After trialling a summer of 9 euro train, bus and tram journeys, Germany has announced a nation-wide transport plan to support cheap and sustainable travel. Allowing commuters to ride public transport for a flat-fee of 49 euros per month, the new Deutschlandticket is just one example of a shift in mentality being promoted across Europe. Local and national governments are engaging with citizens and private stakeholders to transform traffic and travel experiences. With passenger cars producing 7.3 billion metric tons of CO2 emissions worldwide, here are some of the alternatives on offer:
Cycle Superhighways – Copenhagen, Denmark
First crowned the most bike-friendly city in the world since 2015, the capital of Denmark is arguably the capital of cycling. With almost half of all trips to work or school being completed by bike, and an estimated 1.44 million kilometres cycled daily by residents, what is it that makes Copoenhagen a cyclist’s utopia?
With the first cycle-path built in 1892, Copenhagen has a long history of loving bikes. During the 1920s and 30s, the bicycle was a symbol of equality and freedom across Denmark. However, it wasn’t until the 1970s, when protests against the post-War dominance of the car coincided with the 1973 oil crisis, that planners began to take this form of transport more seriously. Building a network of protected bicycle lanes that are separated from pavements and roads by a kerb, Copenhagen has prioritised safety and efficiency through their bike-oriented policies, meaning less-abled persons and children are able to cycle safely through the city.
Investing over $200 million in the past decade, Copenhagen today has over 397 km of cycleways used by over 370,000 residents. With 675,000 bikes compared to 120,000 cars, and plans underway to become a carbon-neutral city by 2025, Copenhagen is truly the blueprint for a cycling-oriented city.
E-Scooter Sharing – Oslo, Norway
Powered by batteries, e-scooters are an affordable and emission-friendly mode of transport that allows users to navigate streets much like a bicycle or a moped would. Gaining popularity in the 2010s as a series of Singaporean and American start-ups launched rentable, dockless scooters that featured smartphone operation, QR code unlocking, and GPS tracking, this form of travel has taken over 88 cities across 21 countries through combining convenience with carbon-consciousness.
With 10,000 vehicles available for hire across three operators, Norway’s capital Oslo has been one of the biggest responders to this revolution. With TIER, Bolt and Voi rentals providing coverage all the way across the urban centre, e-scooters have become the choice of transport for almost half of the city’s 700,000 residents.
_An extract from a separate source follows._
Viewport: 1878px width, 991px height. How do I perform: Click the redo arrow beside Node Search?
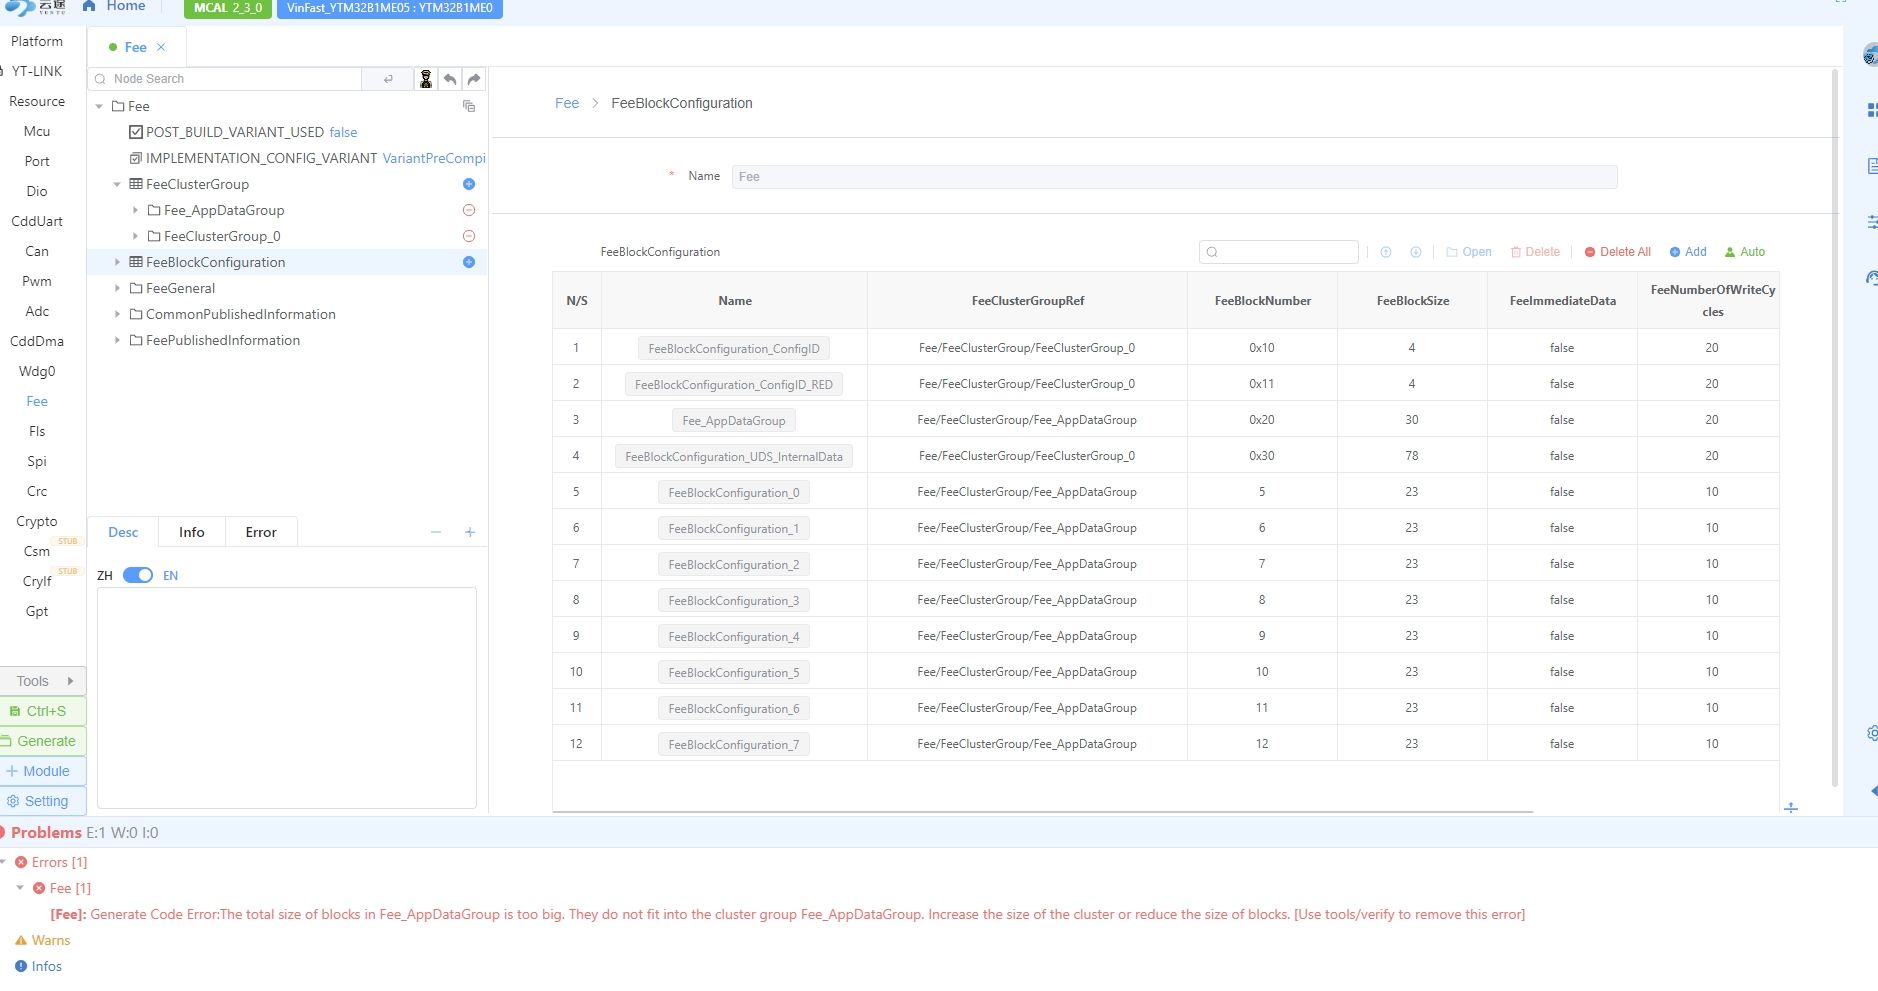pyautogui.click(x=474, y=79)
In fact, TIER delivered as of 2021 more than 450,000 trips for unique users in 2021.
Although this current model certainly had its fair share of teething problems, such as a ‘Wild West’ period in 2021 where 12 companies were operating with a density of 200 scooters per 10,000 residents, the clamp down on both the number of scooters and providers, as well as subsequent age, alcohol regulations, and curfews, has allowed Oslo to successfully integrate micro-mobility into busy urban spaces.
Nevertheless, e-scooters are not completely devoid of environmental impacts. Although they do not produce harmful gas emissions like petrol-powered counterparts, the batteries used in electric transportation are often made of lithium. This finite metal is not just non-renewable, but takes a lot of environmental and social damage to be recovered and made into its usable form. Therefore, while e-scooters are changing the face of travel across cities, they may not be the panacea that the ‘e’ prefix was once touted as.
Car Sharing – India
Becoming a buzzword in recent years, car-sharing is the latest form of collaborative consumption to shape how citizens get around in a more sustainable fashion. This car rental model allows users to use public transport for most of their daily tasks, yet access cars for short periods of time, which is ideal for unexpected journeys. By reducing private car ownership, the car-sharing is a way for individuals to still access the benefits of vehicles, whilst reducing an overall CO2 footprint.
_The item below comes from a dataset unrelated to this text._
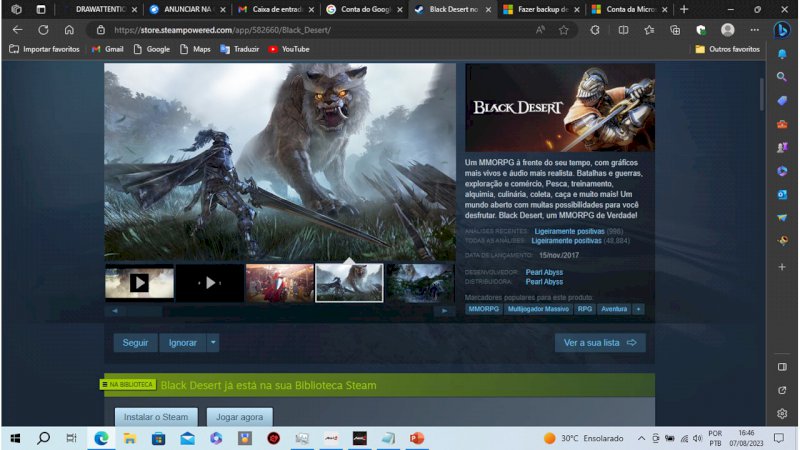Image resolution: width=800 pixels, height=450 pixels.
Task: Click the screenshot strip scroll right arrow
Action: point(444,311)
This form of shared utility is making inroads across India, with platforms like Zoomcar operating in over 45 cities and servicing more than 3 million active users. Taking over 90% of the car-sharing market in the country, Zoomcar’s fleet of 20,000 is not owned by the company itself; instead, private individuals rent their vehicles out, with the company taking a 40% cut.
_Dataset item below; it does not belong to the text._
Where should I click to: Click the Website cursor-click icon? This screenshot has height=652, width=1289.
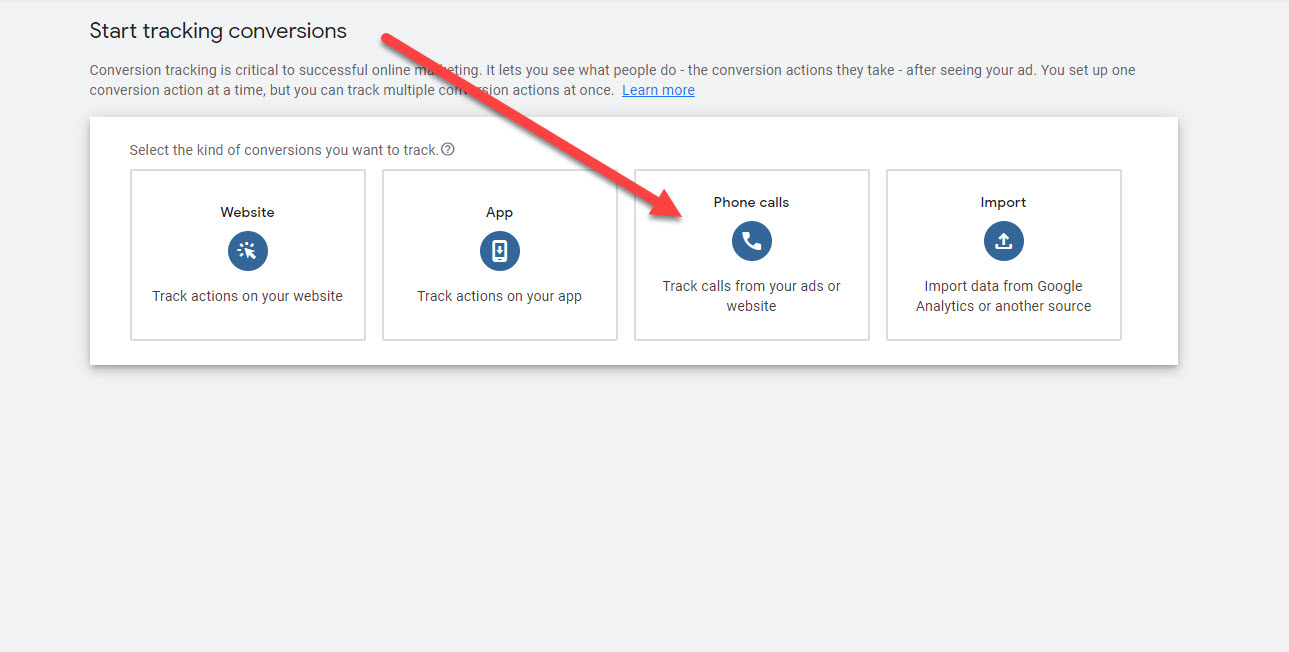click(247, 251)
Although emissions are still produced through these cars, and a dependency on road construction still looming large, these platforms are helping to take millions of cars off the roads as well as providing cheaper and more equitable access to travel. As such, car-sharing can be considered as making best of the current situation, making private car ownership a thing of the past.
Shaking up the transport industry and moving away from the dominance of the private car is a step in the necessary direction. With the global transportation sector a major polluter, and passenger cars contributing up to 41% of these emissions, initiatives such as cycle lanes, e-scooters, and even car-sharing are increasingly key in combating not just pollutant-induced global warming, but helping to make urban spaces more liveable. The predicted expansion of such enterprises in the next few years to further corners of the globe will prove telling in just how much change can be made from a shift in attitude.